Growing up I didn’t really think about my identity as British, Slovak, Roma, or otherwise. I just… was. I was other. I was different. I was the same. I was a Gypsy, Gyppo, Pikey, thief, dancing monkey, whatever. It wasn’t until I came to live in the United States that I felt strongly anything in myself. It’s hard to explain. At home, we lived quite insular lives, among extended family almost all of the time. Even at school, at least until I was twelve, many of my classmates were also family.

This past week the announcement regarding Brexit and the UK’s vote to leave the European Union was personally devastating. My grandparents, on both sides, loved England, even if they did so in very different ways. Whether or not they were assimilated didn’t matter, they each took part in British life to varying degrees. We all faced varying degrees of racism and bigotry, but it wasn’t the same level as my family faced throughout Europe. Memories of the struggles my grandparents and even my parents faced, surged forwards. They worked hard to make a life there, in England. A place that now is tumbling headlong into vicious racism and xenophobic hatred. It was always there, under the surface – Britishness always still tightly anchored to its sense of white, colonial superiority no matter the lies it tried to tell the sons and daughters stolen by the Raj. But, despite the rhetoric (the dramatic headlines of “swarms” of Roma coming to steal everything, including your children and the masses of immigrants coming to destroy Britain), it was still a relatively safe place to live.

We were evicted, arrested, moved on, harassed, banned from shops and buses, corralled into single classrooms, spat on, and blamed for everything from a dead sheep to an outbreak of measles, but we were not regularly beaten, burned, or violently intimidated as we had been (and still are) in Europe.

But, now England has dissolved into chaos. A place that I am ashamed to say I once adored for all it gave to my grandparents. It saved them. It gave them space to breathe, to heal as much as they could, to grow, and to move on. It gave them houses and homes and lives that were, although still abjectly poor a damn sight better than where they had been. Most of all, it gave them hope. A hope that was destroyed overnight.

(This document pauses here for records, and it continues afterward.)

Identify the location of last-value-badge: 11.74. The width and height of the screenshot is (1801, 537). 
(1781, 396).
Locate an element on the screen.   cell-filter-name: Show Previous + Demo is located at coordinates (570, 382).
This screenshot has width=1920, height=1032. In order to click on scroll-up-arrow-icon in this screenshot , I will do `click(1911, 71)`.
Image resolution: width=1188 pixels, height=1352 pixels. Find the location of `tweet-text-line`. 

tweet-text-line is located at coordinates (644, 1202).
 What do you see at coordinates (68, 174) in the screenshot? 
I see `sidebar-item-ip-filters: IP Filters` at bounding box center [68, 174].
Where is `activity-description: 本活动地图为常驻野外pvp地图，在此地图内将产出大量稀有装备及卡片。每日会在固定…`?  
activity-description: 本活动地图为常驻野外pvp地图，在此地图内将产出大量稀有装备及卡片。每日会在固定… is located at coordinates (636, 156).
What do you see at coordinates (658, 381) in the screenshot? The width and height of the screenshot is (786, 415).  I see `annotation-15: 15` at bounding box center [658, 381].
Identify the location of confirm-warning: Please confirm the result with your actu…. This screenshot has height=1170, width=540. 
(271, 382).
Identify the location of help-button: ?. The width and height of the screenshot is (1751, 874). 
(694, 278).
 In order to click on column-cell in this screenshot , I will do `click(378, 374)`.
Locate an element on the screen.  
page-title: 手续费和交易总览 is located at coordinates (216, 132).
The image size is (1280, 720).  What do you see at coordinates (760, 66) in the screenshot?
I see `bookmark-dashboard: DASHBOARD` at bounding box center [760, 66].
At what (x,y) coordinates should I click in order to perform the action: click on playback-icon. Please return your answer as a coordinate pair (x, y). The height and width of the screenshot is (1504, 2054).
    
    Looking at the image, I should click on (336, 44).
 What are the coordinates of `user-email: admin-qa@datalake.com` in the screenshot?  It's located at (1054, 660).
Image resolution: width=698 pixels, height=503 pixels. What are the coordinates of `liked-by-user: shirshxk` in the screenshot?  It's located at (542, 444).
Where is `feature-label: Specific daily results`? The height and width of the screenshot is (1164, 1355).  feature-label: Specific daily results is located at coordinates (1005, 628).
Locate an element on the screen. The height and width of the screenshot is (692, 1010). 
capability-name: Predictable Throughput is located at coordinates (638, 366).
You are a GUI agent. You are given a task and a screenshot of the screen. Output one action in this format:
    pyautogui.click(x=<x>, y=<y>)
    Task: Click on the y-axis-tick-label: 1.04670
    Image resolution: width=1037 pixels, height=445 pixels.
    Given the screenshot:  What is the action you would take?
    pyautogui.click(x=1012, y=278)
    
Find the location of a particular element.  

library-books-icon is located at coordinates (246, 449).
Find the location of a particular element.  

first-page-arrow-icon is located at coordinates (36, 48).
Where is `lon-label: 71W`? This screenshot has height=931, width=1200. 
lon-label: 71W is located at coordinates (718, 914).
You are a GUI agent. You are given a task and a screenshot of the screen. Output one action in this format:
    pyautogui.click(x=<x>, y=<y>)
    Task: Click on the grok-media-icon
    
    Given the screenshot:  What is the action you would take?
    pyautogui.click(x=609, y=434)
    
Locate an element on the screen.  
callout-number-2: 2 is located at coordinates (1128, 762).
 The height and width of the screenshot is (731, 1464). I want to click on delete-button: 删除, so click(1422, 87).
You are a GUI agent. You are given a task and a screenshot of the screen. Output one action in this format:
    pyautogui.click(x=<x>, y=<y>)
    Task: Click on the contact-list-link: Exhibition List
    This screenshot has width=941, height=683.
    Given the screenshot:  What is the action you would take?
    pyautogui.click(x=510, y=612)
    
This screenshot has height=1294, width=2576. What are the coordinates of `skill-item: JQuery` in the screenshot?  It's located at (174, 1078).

When I was born, in a small village of shabby houses, shacks, and tumble-down sheds, the first thing my parents did was carry me back through Europe, to England. They did for me what they had done for no other generation – they made me legal – a birth certificate. I was British. My grandparents were only ever Romani. Papu used to say, “Roma who at the time lived in Slovakia” or “Czechoslovakia” or “Poland”. They were never from the places they lived. Roma aren’t from anywhere, he’d huff into his cigarette.

I sit here looking at my passport, it’s fake slogans and my staring blank face. I was once proud to hold this passport – a document anchoring me to a place that was mine; a place that had allowed me to survive. Now? I feel betrayed and abandoned by it. I feel ashamed to have fought so hard to prove that England was okay, that we were safe there, that we could stay there forever. In fact, I feel like I have no home any longer.

But, I was never really British, I was never accepted or wanted in the country, no matter how I felt about it.

I was Gypsy, Gyppo, filthy, thieving, dirty…

the whispers of “go home stinking rat” are just more audible now and more threatening.